The concept of this peculiar work is derived from the novel Den gröna teorin (The Green Theory) by Matti Bergström, which initially describes the human brain to the layman in poetic imagery. The titles above are directly imported from the titles of the chapters of the book. Jönsson, however, states: The titles of the chapters remained with me, but the music took the lead. [
] When I start playing [in the sense playing a game or playing like a child plays] no constructions or sententious thoughts are submitted to.
At first a dense rumble attacks your unsuspicious auditory organs, in a manner not unlike Kraft by Magnus Lindberg of the fortified Finnish 1980s or Mavac by Israeli/Swedish brainstormer Dror Feiler. Jönsson says that the chord, the rhythm and the melody that the whole work is based upon are introduced here, and I can feel that this work is laid out on a grander scale than the preceding entries. There is a graveness present here that no doubt reflects some of the more exhaustive and straining strands of thought deep inside Jönssons philosophical and/or religious introspections.

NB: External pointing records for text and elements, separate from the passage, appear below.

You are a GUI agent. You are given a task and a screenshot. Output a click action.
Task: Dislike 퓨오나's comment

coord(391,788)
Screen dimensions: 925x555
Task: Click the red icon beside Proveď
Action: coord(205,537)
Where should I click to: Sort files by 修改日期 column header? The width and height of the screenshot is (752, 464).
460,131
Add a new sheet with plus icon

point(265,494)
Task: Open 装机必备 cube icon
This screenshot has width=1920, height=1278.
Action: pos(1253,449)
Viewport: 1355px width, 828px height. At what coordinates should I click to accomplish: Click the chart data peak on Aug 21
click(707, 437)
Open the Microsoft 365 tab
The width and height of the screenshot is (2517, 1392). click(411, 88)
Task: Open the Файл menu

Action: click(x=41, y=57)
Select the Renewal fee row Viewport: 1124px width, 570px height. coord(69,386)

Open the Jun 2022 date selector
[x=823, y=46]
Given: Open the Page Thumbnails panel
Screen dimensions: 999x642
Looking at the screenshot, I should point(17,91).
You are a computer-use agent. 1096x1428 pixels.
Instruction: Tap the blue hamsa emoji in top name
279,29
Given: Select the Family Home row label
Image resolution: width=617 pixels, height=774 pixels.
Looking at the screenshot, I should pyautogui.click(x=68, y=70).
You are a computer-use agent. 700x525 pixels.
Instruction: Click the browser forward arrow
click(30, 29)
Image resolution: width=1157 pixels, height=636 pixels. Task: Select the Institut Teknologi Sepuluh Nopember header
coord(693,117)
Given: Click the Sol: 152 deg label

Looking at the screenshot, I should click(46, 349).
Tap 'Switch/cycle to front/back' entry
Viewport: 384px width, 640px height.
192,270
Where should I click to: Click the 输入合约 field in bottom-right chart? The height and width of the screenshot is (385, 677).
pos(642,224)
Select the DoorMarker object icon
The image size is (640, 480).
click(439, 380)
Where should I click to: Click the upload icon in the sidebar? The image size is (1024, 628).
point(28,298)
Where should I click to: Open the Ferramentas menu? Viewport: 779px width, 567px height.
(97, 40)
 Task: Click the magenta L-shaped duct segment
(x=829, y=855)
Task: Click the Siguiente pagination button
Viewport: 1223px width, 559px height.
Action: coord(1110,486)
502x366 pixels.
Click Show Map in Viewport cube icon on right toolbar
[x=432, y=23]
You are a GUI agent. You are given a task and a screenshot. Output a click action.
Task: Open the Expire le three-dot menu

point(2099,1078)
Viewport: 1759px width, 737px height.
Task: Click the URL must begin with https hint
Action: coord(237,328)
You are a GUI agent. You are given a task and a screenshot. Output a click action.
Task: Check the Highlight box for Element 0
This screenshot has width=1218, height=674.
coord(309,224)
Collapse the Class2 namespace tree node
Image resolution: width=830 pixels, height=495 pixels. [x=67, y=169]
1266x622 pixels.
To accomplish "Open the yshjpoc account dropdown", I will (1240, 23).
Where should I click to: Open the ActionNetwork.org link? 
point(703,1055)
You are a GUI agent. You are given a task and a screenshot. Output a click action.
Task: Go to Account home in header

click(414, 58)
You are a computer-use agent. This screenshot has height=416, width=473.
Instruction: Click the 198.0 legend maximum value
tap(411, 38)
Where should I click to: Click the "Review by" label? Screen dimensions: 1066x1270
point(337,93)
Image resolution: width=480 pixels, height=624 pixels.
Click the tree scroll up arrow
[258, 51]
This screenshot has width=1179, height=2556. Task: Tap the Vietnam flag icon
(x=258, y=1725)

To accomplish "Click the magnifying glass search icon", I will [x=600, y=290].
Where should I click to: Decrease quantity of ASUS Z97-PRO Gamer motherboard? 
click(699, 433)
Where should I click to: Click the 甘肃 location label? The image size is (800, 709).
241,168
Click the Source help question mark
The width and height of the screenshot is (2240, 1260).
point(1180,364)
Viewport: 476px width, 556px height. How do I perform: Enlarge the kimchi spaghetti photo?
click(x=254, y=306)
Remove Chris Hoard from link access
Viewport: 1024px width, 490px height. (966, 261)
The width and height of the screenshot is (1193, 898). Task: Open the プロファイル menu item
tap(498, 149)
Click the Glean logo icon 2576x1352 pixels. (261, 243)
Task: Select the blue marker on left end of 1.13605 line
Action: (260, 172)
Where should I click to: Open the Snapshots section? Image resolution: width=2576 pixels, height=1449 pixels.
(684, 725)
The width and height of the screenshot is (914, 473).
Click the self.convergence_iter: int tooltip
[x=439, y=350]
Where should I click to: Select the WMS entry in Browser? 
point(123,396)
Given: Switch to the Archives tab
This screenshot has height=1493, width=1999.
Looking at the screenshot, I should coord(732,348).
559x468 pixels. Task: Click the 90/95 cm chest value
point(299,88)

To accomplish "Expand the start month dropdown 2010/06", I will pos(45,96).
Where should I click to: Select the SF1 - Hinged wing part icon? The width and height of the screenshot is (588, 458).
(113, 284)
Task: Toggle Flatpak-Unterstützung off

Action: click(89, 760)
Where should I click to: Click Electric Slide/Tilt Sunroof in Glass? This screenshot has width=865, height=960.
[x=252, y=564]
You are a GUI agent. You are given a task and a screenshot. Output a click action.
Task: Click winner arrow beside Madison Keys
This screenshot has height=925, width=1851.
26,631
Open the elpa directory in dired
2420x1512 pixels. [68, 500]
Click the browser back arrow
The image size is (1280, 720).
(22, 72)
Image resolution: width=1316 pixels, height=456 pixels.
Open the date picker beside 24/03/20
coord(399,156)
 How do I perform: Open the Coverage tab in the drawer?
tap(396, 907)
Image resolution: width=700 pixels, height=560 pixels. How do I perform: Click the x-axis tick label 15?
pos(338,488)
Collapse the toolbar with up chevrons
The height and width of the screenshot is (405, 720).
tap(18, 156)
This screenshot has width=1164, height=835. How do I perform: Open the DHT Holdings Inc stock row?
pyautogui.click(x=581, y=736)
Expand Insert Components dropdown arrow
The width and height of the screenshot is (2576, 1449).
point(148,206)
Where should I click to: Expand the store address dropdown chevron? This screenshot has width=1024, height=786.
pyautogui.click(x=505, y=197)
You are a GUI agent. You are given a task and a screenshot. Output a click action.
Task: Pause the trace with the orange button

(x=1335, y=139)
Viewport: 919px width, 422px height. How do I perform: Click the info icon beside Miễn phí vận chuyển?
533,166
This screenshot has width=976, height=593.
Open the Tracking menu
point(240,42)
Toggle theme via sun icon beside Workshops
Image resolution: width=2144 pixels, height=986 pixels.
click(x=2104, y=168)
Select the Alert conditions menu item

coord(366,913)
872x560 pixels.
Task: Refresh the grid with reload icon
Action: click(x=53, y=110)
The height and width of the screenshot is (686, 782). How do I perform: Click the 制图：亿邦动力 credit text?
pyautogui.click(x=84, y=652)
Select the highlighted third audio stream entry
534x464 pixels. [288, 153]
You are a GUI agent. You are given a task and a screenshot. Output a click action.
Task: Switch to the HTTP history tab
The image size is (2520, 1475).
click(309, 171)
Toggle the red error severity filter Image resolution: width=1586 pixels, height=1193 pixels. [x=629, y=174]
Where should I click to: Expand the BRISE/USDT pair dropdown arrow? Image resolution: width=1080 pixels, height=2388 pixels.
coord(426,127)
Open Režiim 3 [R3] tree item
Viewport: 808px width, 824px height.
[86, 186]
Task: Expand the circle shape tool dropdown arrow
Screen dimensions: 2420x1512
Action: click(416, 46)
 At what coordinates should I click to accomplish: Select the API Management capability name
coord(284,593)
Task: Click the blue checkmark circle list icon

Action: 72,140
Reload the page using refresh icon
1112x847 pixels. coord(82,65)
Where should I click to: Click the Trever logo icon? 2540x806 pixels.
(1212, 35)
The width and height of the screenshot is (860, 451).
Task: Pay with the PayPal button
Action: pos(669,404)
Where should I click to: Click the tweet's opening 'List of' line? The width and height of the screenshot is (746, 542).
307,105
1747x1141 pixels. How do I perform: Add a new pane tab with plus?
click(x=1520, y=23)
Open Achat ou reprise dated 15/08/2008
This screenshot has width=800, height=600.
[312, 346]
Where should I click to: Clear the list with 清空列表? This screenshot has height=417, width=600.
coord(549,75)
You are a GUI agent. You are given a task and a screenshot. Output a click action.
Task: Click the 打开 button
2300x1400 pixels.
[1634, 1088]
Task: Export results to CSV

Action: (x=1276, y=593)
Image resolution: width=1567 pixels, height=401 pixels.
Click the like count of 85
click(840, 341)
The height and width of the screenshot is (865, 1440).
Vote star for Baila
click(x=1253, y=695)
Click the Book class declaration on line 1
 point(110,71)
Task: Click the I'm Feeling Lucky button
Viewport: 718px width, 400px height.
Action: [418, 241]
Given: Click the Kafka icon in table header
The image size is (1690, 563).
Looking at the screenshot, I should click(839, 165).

Jönsson lightens the weight of these forceful inner visions with a mimicry of birds chirping in the flute section, evoking old Greek tales inside my mind.

Oldsquaws (Clángula hyemális)
The fabric of the music is intricate, yet transparent, complicated, yet clear, dense, yet evolving in light dance figures across the horizons of my perception
like mirages out at sea on a calm day when you hear the seals and the Oldsquaws (Clángula hyemális) of the outer archipelago.
A lone cello talks to itself like Beethoven in his late string quartets or Benjamin Britten in his solo cello suites.
I feel insignificant on trying to convey this music through language, since the multitude of expressive gestures and introspective impulses is immense, and I can but marvel at this artistic temperament, hitherto basically unknown to me, but amply revealed to me through this multi-layered game around a game, which eventually spirals way into the inner space of self, touching on the very basis of perception, in a peripheral sense of rising through the ages at warp speed, while simultaneously remaining at rest in this steady flow of prismic splendor of Reine Jönssons music.